**Data to process:**

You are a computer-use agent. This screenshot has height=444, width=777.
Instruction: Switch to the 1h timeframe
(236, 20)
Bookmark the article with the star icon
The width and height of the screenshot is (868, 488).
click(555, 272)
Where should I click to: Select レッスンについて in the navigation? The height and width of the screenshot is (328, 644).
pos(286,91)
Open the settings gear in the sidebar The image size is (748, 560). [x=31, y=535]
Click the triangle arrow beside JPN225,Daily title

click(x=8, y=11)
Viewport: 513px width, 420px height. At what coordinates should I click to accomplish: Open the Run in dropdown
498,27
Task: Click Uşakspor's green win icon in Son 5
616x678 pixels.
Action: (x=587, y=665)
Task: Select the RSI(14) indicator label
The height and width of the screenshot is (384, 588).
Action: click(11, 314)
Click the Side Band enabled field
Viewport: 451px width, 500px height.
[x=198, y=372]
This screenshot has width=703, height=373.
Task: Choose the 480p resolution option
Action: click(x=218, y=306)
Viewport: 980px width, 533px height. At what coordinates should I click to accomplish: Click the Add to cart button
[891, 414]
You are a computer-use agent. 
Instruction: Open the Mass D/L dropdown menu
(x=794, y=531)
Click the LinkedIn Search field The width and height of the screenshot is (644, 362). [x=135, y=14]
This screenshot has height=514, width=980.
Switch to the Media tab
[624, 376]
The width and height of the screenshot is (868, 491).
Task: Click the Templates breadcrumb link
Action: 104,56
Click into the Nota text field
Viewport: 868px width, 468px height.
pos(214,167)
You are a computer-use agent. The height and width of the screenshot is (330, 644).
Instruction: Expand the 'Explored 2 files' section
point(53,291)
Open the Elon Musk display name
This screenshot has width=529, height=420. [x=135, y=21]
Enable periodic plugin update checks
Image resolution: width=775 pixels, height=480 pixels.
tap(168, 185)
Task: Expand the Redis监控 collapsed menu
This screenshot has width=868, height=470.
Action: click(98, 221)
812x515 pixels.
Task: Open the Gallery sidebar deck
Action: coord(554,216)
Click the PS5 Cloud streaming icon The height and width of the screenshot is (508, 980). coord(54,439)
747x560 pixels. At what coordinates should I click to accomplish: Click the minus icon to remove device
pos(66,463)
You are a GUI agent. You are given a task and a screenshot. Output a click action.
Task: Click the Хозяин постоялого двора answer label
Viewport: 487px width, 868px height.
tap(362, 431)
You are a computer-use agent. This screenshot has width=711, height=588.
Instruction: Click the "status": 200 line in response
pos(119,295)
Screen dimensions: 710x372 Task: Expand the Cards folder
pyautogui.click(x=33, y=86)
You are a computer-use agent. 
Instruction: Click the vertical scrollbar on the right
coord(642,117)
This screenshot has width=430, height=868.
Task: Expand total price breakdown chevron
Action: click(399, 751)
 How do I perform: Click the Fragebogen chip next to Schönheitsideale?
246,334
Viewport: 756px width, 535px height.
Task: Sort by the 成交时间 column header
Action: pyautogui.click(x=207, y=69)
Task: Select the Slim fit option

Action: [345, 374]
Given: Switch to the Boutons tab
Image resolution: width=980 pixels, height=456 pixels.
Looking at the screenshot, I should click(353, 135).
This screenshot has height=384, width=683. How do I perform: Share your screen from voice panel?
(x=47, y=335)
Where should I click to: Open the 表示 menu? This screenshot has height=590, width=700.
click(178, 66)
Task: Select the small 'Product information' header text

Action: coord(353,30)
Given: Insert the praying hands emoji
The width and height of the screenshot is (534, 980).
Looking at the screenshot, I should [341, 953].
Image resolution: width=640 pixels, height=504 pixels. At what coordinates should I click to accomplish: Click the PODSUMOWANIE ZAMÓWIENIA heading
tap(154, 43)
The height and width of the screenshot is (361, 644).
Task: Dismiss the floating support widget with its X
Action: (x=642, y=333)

**What to work on:** Tally the lines of the listing in which the string "agent" appears, and state the tally alone.

**Reply to the task:** 6